### Pixel coordinate grounding data
↓↓↓
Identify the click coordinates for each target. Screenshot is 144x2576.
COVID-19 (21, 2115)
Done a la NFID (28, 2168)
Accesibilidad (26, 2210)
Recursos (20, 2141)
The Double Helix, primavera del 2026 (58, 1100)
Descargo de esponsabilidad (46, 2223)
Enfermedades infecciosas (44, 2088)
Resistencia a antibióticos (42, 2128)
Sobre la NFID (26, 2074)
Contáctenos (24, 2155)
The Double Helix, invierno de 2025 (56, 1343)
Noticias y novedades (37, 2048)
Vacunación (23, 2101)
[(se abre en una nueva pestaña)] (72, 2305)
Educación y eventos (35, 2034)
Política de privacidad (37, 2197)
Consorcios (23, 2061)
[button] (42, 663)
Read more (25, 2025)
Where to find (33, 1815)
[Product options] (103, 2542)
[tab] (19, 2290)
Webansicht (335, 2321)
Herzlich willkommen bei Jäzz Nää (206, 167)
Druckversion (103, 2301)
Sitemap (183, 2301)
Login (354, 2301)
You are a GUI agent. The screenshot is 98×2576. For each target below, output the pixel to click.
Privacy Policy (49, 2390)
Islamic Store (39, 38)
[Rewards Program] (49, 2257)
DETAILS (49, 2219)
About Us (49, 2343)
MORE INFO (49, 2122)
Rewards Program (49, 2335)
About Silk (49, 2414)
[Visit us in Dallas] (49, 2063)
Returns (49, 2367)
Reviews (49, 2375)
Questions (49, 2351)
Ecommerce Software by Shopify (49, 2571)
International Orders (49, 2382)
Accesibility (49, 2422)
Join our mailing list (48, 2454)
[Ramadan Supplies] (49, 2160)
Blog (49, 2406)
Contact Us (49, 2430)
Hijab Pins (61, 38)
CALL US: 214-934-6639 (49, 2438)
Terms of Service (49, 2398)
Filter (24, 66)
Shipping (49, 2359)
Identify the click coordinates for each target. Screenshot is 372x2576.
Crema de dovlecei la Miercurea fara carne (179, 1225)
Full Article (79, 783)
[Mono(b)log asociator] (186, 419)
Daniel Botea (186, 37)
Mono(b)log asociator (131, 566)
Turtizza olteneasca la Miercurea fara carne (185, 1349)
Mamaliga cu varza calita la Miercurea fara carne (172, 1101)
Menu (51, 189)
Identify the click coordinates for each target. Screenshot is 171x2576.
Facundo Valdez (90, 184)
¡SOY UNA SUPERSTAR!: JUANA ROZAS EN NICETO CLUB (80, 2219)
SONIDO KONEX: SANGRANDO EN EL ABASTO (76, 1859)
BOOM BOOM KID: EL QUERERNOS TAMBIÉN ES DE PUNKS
↑↑↑
↓↓↓
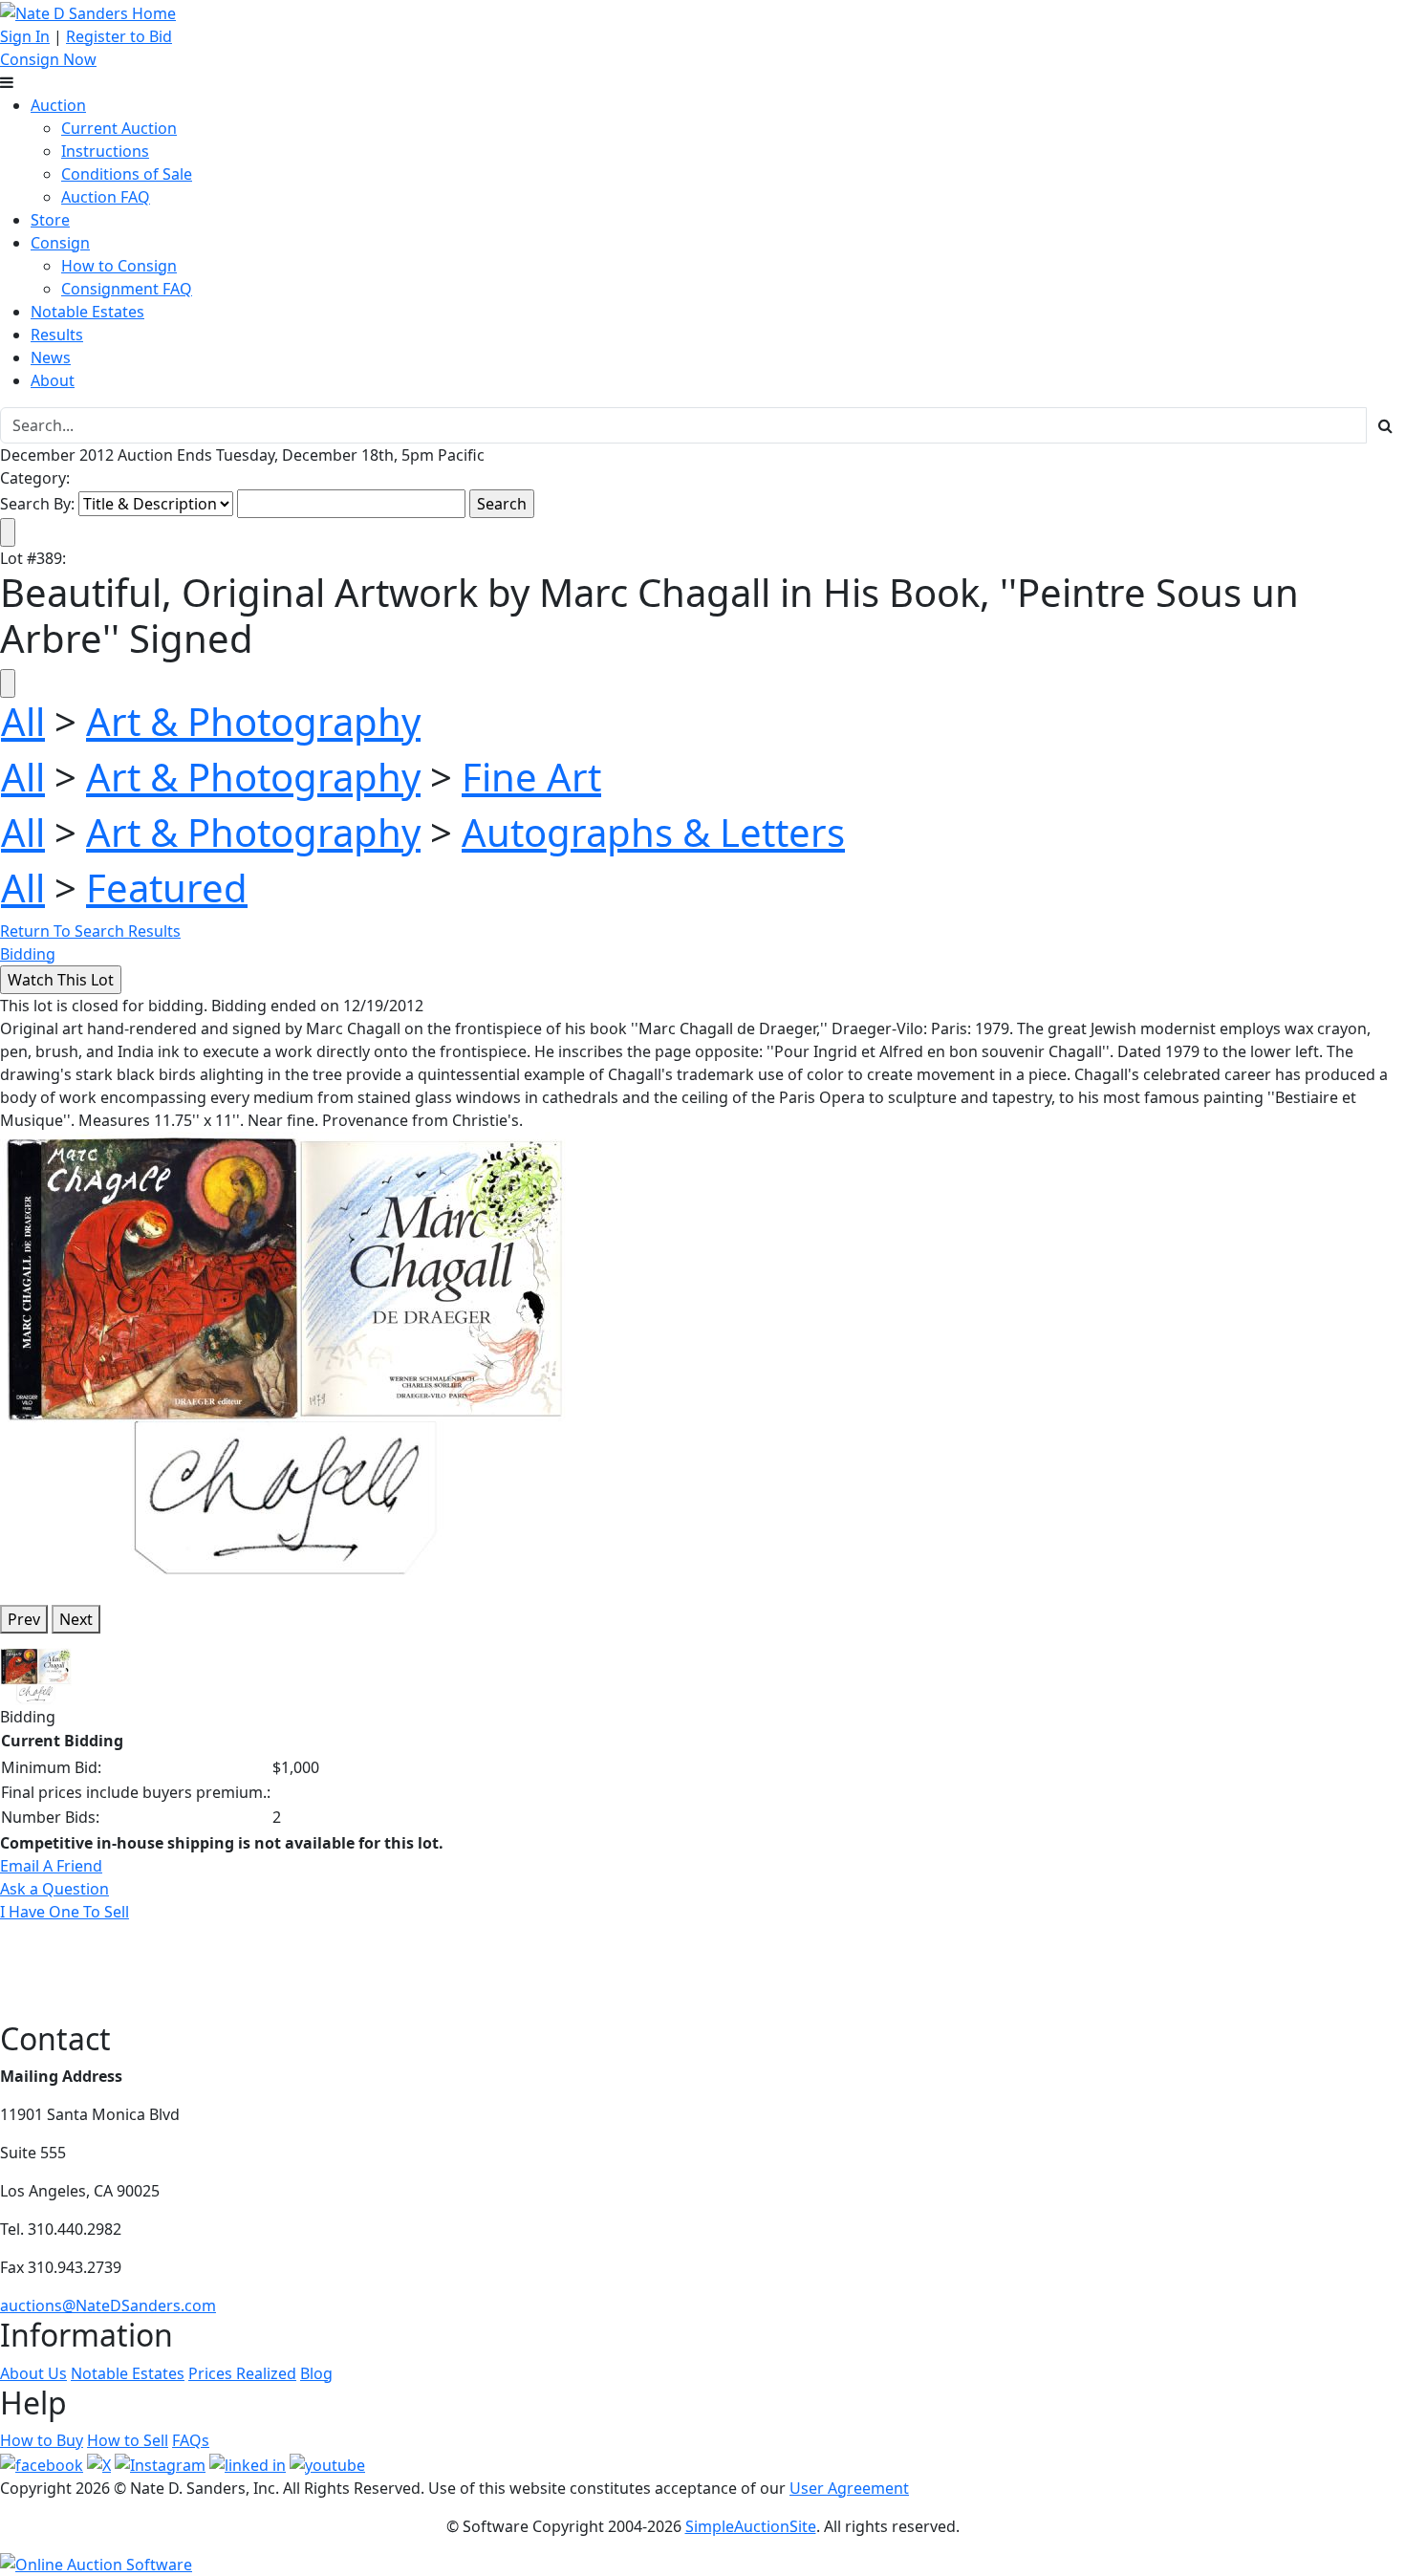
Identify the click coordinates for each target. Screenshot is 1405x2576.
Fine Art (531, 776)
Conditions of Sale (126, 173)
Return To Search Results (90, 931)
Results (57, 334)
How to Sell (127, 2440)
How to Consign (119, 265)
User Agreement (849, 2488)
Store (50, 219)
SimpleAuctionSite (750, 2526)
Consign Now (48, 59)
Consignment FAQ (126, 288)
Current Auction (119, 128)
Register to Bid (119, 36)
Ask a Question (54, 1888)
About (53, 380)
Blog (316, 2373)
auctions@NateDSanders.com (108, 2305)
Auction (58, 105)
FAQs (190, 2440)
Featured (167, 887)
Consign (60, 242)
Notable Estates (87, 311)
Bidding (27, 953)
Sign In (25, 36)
↑↑↑
### Exercise instructions
Find every line above where the word "fara" occurs, and copy that line.

### Output for this exercise
Crema de dovlecei la Miercurea fara carne (179, 1225)
Turtizza olteneasca la Miercurea fara carne (185, 1349)
Mamaliga cu varza calita la Miercurea fara carne (172, 1101)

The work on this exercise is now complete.